• _Activity_: Look for the word "will" in the entries below, then copy every line that has it.

[Data supplied — start]

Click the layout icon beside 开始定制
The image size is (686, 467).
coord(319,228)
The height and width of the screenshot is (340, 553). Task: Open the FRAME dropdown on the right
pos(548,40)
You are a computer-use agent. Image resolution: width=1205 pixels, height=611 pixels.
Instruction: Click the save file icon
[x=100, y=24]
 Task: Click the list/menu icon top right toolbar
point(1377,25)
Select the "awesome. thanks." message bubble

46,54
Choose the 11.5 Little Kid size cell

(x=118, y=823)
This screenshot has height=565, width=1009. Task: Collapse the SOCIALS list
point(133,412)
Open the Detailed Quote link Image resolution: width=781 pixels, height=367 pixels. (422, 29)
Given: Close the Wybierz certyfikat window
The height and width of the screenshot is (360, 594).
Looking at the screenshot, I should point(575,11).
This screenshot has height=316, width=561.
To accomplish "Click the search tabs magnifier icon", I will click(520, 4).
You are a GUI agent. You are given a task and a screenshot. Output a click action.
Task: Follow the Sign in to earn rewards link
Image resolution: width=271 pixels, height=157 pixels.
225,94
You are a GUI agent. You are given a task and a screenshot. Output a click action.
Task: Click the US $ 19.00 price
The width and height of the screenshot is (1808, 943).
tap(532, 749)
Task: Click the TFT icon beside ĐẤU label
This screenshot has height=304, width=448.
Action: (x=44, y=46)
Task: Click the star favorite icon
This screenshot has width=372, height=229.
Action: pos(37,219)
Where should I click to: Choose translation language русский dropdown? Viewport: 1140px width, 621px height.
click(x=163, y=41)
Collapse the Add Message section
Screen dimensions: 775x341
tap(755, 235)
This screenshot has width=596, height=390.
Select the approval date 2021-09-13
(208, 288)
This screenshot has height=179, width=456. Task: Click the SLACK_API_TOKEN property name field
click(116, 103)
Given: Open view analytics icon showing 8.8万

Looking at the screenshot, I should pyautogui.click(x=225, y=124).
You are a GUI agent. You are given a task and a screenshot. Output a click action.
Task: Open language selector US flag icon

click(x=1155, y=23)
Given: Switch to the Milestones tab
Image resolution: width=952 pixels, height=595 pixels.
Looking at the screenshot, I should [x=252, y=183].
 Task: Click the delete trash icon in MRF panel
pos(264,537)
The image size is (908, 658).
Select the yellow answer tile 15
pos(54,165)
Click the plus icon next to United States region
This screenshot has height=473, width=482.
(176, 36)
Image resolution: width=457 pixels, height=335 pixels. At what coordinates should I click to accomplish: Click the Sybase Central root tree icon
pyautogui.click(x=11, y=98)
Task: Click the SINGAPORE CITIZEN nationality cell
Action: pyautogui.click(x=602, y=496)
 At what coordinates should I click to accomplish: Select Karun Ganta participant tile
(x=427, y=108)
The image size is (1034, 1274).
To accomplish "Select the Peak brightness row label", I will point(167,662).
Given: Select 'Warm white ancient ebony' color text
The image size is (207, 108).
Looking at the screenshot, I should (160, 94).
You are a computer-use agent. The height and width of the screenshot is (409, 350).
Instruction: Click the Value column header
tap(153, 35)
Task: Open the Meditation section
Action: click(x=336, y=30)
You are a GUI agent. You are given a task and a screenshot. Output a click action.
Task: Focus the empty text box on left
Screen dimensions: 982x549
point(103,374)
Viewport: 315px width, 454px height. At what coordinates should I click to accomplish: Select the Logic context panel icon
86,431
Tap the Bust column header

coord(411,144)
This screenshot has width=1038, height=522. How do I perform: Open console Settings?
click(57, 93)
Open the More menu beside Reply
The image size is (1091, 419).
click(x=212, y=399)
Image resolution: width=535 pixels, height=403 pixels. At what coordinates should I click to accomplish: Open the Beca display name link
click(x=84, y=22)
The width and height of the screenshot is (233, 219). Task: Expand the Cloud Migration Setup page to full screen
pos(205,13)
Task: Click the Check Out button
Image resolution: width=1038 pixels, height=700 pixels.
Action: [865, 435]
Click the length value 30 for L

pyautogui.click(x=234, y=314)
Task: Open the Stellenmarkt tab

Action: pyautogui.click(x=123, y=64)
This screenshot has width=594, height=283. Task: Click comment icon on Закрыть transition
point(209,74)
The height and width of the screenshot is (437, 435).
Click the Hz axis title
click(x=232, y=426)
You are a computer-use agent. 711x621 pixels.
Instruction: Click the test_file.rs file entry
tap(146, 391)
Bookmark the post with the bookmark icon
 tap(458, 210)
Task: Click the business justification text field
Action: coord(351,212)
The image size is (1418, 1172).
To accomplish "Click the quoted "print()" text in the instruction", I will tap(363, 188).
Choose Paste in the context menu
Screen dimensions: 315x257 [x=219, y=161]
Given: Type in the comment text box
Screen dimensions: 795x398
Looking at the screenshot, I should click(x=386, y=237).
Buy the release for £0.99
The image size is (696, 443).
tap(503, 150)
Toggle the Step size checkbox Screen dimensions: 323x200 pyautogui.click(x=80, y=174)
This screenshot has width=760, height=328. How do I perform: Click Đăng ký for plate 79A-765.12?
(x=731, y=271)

[Data supplied — finish]

• _Response to the exercise_:
To accomplish "Click the search tabs magnifier icon", I will click(520, 4).
To accomplish "Select the Peak brightness row label", I will point(167,662).
To accomplish "Click the quoted "print()" text in the instruction", I will tap(363, 188).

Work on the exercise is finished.